Judex maskesini indirdi ve İbrahim ile göz göze geldi.

“Çok can yaktın… çok kan akıttın!”

“Benim sayemde bugünlere geldin!” dedi İbrahim korku ve öfke arasında inleyerek “Gel seninle anlaşalım… Her şeyi sen al. Zekisin… İsmail’in zaten bu imparatorluğu yönetecek istidadı yok!” Zaman kazanıp cihazı kapatmanın bir yolunu bulmaya çalışıyordu. “Gel bütün işlerin başına geç ve karşılığında canımı bağışla! Bu ülkedeki en güçlü adam olabilirsin…”

“Olur,” dedi Adil bir anda gülümseyerek. “Ama senin işlerini devralmak istemiyorum. Karşılığında başka bir şey istiyorum!”

“Ne istersen yaparım! Söylemen yeter!”

“Babamı ve annemi diriltip geri getirebilir misin?”

“Getiremem… Çok üzgünüm. Gerçekten… Yaptığım şeyleri geri alamam; ama bundan sonra kimsenin dokunamayacağı, kılına bile zarar veremeyeceği bir makama erişme fırsatı veriyorum sana!”

“Yanlış,” dedi Adil. “Birincisi, sen dokunulmaz değilsin! Birazdan öleceksin. Öyle güzel öleceksin ki, ölümün bile ölesi gelecek… Kül Tigin, bu cümleyi Türk ırkı için şehit olmak temasıyla söylemişti aslında… Ama sen ve senin gibi kan emiciler, bu ırkın refahı için öleceksiniz! Sizin gebermeniz, bu ülkenin yeniden ayağa kalkmasını sağlayacak!”
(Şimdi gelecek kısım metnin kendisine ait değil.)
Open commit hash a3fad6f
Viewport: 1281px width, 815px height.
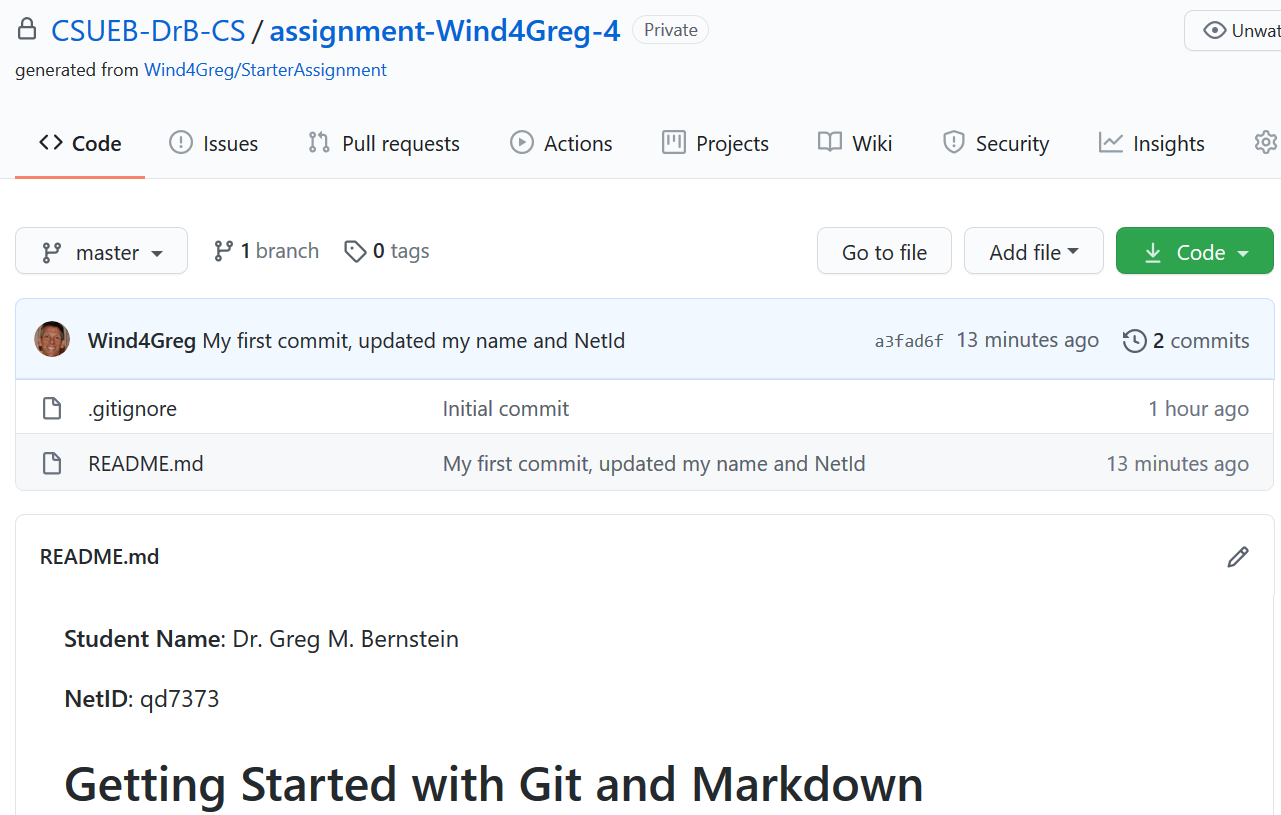908,342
İbrahim aniden masanın altına doğru hamle yaparak yazıcıyı kapatmaya çalıştı.

“İkincisi, ben de artık Chucky’yi geri getiremem… Çoktan harekete geçti; sen burada günahlarını itiraf ederken, yazıcı katman katman tüm detaylarını işleyerek Chucky’yi kopyaladı. Boşuna debelenme, onu durduramazsın! Tek bir amaç için tasarladım; öldürmek!”

Yazıcının ışıkları yandı, sesi yükseldi, sıkma işlemine geçen eski bir çamaşır makinesi gürültüsüyle odayı titretti.
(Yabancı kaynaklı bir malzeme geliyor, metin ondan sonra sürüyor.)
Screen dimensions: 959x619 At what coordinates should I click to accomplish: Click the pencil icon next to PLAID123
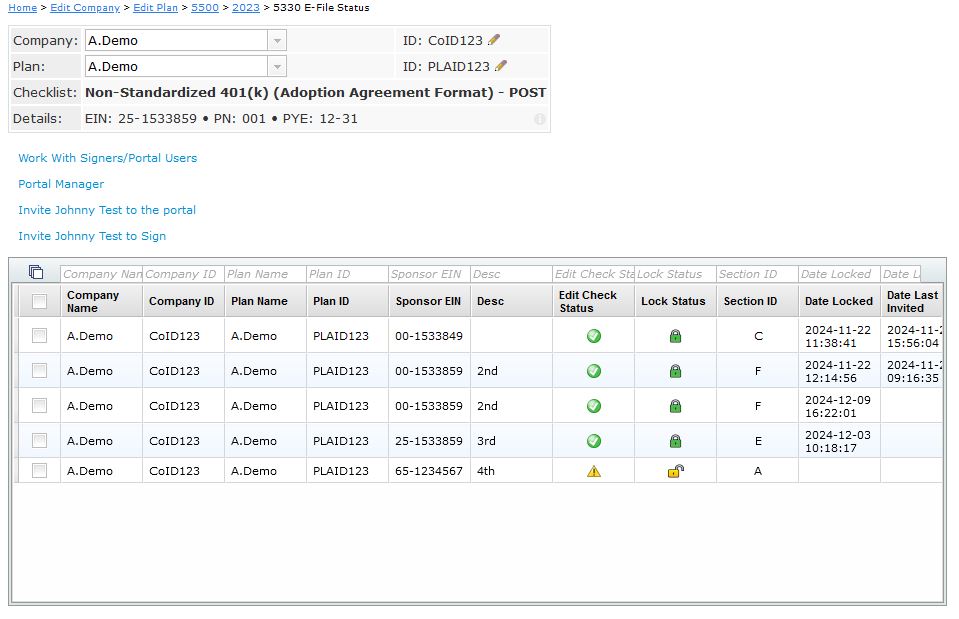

Judex konuşmaya devam etti;

“Senin yaşın müsait; Chucky diye bir film varmış doksanlarda, izlemişsindir. O tamamen hayal ürünüydü; ama bu… yapay zeka destekli, gerçek bir oyuncak katil!”
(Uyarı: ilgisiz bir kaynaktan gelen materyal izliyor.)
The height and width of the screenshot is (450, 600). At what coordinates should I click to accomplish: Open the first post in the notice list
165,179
Cihazın içinden vızıldayarak fırlayan metalik palyaço, patlayıcı hızıyla sıçradı ve bir insansız hava aracı edasıyla zahmetsizce masanın üzerine kondu. Kafasını bükerek havaya kaldırması, bıçağını göstermesi ve tuhaf bakışlarıyla gözlerinin içine odaklanarak, İbrahim Karakoyun’un boğazını kesmesi, sadece elli dört salise sürdü. Bıçak, karotis arterlerini ve trakeayı kestiği anda yoğun bir kan fışkırması başladı. Bastırılmış tiz bir ıslık sesi boğazında uğuldarken bedeni kontrolsüzce titredi. Çaresizce boğazını tutup fışkıran kanları durdurmaya çabaladı. Ciğerlerinden yükselen ıslak bir hırıltı ile birlikte aniden son nefesini verdi… İsmail Karakoyun’un ölü kolları yavaşça aşağı doğru savruldu; gösterisinin sonunda seyircisine reverans yapan bir sanatçıya benziyordu. Ekran karardı ve yazı belirdi;

“Oturum Sona Ermiştir. Katılımınız İçin Teşekkür Ederiz!”

The Judex

Adil Kesen gülümsedi.

“Bu seferki biraz uzun sürdü kusura bakmayın. Beş dakikadan kısa sürede katili size veremedim. Fakat hikâyenin detaylarını herkesin bilmesi ve kayıt altına alınması önemliydi…”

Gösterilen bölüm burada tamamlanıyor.